Page text:
Matthew Crosby (born 12 February 1980) is an English comedian and writer.

Early life 
Matthew Crosby was born in Bromley. He attended St Olave's Grammar School., and went on to study English and American Literature with Film Studies at the University of Kent at Canterbury, where he met Tom Parry and Brendan Dodds.

Biography 
Crosby was originally a teacher but left the profession to try comedy in 2004. He has since performed stand-up and sketch comedy all over the world, and was a semi-finalist for the BBC New Act 2005. He comperes at several comedy venues including the Horsebridge Comedy Club in Whitstable. Crosby is a founding member of sketch team Pappy's, formerly known as Pappy's Fun Club.

In August 2006 Crosby performed at the Edinburgh Festival Fringe in two shows: the Comedy Bucket, a stand-up showcase, and Pappy's Fun Club. In August 2007 the Edinburgh run of Pappy's Fun Club was nominated for an if.comedy award, formerly known as the Perrier award.
Crosby is a keen archer and was employed to fire the arrows in the remake of the Strongbow Cider advert.
Crosby performed stand-up as part of the Leicester Comedy Festival in 2007 and 2008. He also performed during the Melbourne International Comedy Festival in 2008.

What to work on:
1) In two sentences, what does the Matthew Crosby text say about him?
2) Could you reproduce the Matthew Crosby text verbatim, everything from "In August 2006" down to "the Perrier award."?

Information shown:

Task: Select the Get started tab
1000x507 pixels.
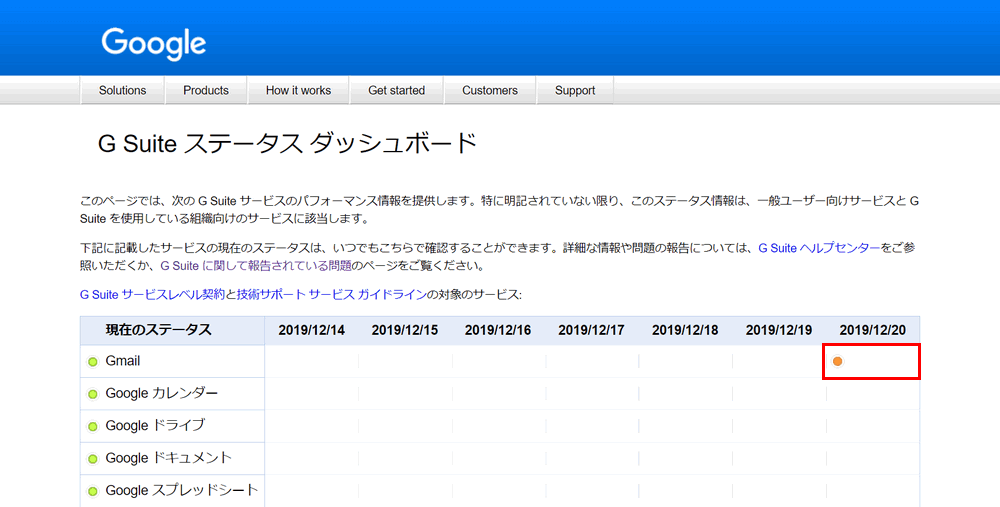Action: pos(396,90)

---

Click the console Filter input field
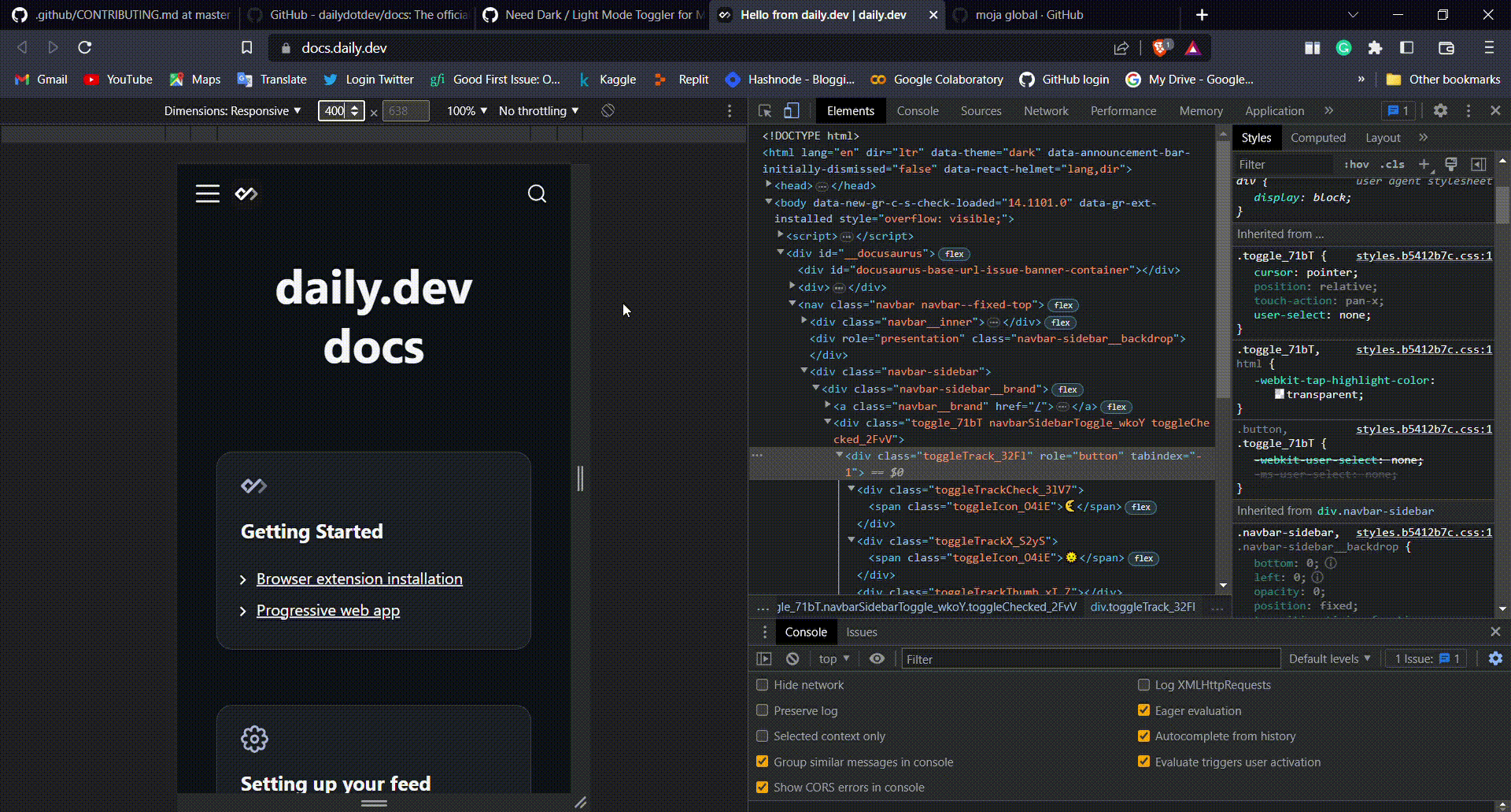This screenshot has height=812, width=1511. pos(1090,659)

Answers to the exercise:
1) Matthew Crosby is an English comedian and writer born in Bromley in 1980 who studied at the University of Kent at Canterbury and left teaching in 2004 to try comedy. He is a founding member of the sketch team Pappy's, whose 2007 Edinburgh run was nominated for an if.comedy award, and he has performed at festivals in Edinburgh, Leicester and Melbourne.

2)
In August 2006 Crosby performed at the Edinburgh Festival Fringe in two shows: the Comedy Bucket, a stand-up showcase, and Pappy's Fun Club. In August 2007 the Edinburgh run of Pappy's Fun Club was nominated for an if.comedy award, formerly known as the Perrier award.